§ YOUR OBJECTIVE
Please update the part of the data that opens with the line containing "This screenshot has width=400, height=400." and closes with the line containing "center [374, 276].". Change "What do you see" to "What is shown", leave all else unchanged, and give only those lines.

§ INPUT

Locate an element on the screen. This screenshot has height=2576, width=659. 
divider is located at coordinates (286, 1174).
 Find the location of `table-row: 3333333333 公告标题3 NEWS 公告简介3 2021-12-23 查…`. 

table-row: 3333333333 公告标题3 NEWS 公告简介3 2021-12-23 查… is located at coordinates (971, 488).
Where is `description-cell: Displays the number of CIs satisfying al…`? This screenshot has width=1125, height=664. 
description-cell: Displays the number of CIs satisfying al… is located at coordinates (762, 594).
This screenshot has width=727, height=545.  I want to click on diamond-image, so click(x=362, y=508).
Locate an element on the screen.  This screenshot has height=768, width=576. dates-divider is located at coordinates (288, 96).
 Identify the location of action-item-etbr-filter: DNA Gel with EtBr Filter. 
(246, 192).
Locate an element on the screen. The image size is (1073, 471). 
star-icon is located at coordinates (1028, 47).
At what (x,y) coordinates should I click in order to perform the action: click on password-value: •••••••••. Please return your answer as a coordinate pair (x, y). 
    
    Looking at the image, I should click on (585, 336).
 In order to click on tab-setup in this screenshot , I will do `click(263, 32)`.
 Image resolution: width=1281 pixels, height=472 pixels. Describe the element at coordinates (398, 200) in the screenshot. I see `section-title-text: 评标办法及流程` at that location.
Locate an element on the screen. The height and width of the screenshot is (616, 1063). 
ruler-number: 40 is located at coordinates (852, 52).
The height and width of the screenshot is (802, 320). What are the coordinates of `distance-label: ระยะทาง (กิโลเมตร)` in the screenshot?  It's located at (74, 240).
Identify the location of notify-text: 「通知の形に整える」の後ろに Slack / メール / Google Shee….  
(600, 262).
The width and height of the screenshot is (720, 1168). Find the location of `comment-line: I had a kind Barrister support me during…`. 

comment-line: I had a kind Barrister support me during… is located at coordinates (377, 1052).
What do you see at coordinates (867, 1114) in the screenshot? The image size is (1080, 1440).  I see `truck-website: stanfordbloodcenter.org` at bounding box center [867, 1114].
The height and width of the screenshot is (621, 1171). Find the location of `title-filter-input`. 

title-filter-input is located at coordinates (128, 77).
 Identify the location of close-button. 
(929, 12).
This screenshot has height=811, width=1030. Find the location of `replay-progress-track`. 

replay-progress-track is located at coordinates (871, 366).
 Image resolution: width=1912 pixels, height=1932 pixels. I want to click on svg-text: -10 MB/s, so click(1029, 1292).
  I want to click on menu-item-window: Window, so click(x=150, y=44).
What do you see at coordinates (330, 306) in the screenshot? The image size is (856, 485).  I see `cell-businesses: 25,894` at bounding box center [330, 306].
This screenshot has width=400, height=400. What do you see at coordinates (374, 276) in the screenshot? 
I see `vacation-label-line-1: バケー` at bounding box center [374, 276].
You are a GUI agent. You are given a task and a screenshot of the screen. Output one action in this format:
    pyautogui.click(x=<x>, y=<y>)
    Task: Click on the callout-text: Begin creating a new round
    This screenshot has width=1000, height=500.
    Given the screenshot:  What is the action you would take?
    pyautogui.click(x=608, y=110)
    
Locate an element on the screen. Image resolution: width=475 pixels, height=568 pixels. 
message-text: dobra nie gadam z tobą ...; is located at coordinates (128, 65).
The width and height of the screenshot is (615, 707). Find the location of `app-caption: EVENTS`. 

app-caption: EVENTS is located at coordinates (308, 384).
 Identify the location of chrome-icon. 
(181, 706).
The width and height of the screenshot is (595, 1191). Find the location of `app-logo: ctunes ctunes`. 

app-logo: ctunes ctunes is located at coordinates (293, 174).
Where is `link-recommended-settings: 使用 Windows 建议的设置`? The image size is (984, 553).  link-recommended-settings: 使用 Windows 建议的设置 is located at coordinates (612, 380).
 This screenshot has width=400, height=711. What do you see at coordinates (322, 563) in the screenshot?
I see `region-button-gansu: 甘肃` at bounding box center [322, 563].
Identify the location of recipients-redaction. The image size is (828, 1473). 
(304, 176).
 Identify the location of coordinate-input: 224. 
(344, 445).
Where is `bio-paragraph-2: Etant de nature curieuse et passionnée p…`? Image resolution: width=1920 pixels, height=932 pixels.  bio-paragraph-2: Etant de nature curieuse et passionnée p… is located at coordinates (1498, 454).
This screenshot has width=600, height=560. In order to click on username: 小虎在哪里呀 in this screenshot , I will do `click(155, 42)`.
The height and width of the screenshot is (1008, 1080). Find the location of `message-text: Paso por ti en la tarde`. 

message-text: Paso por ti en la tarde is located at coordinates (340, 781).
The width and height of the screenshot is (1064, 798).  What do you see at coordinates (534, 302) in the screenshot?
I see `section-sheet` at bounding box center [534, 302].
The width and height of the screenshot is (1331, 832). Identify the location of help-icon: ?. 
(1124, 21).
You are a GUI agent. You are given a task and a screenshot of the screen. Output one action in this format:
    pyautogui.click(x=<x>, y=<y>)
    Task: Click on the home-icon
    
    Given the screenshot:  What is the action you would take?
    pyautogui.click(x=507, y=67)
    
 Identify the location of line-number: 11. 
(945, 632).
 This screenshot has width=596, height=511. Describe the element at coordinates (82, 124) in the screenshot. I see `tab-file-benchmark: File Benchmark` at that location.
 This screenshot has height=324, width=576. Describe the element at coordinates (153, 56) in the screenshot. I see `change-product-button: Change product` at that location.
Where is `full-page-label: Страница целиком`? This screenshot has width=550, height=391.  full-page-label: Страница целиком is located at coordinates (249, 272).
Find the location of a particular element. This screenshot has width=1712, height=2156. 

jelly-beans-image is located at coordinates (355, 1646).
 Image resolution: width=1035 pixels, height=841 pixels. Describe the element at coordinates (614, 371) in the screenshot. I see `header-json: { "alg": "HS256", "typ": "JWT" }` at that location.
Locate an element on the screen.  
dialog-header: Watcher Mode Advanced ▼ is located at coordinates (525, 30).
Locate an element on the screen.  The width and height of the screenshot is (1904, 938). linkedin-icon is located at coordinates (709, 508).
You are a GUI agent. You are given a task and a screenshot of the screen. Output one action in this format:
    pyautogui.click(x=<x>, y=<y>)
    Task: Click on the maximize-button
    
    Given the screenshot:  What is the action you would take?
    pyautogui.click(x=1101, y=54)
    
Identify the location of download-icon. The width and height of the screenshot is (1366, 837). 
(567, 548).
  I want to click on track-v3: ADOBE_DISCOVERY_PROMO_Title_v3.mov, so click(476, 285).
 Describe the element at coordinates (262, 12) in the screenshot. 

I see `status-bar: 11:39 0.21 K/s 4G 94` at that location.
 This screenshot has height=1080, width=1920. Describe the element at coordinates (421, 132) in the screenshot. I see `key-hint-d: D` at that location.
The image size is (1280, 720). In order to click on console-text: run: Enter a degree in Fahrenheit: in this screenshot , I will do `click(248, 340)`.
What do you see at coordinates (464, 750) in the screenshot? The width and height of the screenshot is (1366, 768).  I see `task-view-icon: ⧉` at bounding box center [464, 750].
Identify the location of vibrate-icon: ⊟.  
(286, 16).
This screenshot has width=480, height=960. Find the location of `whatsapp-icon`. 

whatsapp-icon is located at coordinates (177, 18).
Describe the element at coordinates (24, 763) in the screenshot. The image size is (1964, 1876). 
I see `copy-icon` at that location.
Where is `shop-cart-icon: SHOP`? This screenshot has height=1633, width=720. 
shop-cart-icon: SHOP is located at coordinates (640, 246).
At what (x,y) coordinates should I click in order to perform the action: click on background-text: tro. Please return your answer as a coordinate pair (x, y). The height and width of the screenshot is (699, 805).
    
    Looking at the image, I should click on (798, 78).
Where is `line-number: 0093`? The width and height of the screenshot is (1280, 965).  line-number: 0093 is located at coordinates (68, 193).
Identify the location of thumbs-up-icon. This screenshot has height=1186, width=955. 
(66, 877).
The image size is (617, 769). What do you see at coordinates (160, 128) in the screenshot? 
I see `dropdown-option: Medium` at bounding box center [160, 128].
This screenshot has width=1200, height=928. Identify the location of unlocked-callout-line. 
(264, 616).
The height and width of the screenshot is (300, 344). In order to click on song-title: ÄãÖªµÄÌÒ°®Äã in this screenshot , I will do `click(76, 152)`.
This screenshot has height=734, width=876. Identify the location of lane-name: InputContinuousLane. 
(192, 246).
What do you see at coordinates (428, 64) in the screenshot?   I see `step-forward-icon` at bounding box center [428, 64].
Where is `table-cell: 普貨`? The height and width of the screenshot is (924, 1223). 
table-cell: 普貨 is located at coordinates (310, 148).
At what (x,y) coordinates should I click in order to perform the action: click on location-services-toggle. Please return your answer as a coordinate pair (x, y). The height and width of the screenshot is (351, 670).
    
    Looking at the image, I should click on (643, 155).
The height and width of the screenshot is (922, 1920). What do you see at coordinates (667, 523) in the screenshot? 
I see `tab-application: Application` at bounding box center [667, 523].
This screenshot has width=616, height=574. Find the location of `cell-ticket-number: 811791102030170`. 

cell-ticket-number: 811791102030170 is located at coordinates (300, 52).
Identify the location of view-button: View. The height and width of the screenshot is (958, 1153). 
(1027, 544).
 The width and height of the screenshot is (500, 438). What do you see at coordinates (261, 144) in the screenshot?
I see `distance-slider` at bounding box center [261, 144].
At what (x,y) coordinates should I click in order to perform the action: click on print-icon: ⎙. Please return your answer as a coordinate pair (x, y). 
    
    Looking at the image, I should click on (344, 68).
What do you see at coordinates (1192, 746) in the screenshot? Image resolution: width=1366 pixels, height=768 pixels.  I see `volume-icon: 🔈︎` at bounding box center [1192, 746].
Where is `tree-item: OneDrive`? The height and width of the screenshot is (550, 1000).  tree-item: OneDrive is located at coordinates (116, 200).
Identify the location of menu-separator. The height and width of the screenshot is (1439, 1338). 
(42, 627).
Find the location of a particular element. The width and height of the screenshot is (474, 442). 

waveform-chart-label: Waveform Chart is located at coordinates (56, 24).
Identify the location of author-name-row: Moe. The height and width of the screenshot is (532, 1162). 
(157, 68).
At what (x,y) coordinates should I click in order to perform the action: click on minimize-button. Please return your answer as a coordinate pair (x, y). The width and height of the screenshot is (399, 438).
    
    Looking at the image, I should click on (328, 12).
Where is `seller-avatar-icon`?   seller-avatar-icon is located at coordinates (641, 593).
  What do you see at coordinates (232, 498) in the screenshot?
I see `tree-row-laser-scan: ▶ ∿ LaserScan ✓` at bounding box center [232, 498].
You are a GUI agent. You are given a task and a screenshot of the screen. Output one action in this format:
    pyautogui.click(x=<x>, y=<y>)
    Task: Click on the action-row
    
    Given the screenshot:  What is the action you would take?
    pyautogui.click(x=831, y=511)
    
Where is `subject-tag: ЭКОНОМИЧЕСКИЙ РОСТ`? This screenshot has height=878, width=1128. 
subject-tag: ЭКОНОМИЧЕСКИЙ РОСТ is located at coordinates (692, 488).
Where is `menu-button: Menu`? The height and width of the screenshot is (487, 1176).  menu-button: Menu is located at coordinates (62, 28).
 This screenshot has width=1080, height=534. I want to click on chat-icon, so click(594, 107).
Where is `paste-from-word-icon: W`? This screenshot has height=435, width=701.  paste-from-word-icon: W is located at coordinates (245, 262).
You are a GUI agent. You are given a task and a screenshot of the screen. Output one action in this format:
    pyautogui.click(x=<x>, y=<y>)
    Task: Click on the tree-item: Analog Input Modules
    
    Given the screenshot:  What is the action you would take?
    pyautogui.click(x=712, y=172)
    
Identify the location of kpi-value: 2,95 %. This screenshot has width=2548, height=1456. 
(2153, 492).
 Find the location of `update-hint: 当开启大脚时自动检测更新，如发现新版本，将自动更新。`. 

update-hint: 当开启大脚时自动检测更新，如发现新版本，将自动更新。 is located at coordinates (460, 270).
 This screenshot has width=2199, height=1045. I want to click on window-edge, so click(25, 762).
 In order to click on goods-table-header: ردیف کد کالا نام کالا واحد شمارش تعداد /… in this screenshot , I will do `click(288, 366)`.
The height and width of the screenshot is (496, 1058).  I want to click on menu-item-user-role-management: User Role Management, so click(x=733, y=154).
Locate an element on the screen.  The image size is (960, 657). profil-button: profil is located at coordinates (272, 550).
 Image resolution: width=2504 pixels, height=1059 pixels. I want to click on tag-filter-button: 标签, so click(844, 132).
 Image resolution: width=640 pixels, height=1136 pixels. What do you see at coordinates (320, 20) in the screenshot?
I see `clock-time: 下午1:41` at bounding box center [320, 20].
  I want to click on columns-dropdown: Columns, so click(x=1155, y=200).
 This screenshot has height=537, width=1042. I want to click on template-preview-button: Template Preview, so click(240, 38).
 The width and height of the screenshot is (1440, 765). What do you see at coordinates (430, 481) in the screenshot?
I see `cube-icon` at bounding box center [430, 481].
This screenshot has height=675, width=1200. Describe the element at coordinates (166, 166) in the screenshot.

§ EXPECTED OUTPUT
This screenshot has width=400, height=400. What is shown at coordinates (374, 276) in the screenshot? 
I see `vacation-label-line-1: バケー` at bounding box center [374, 276].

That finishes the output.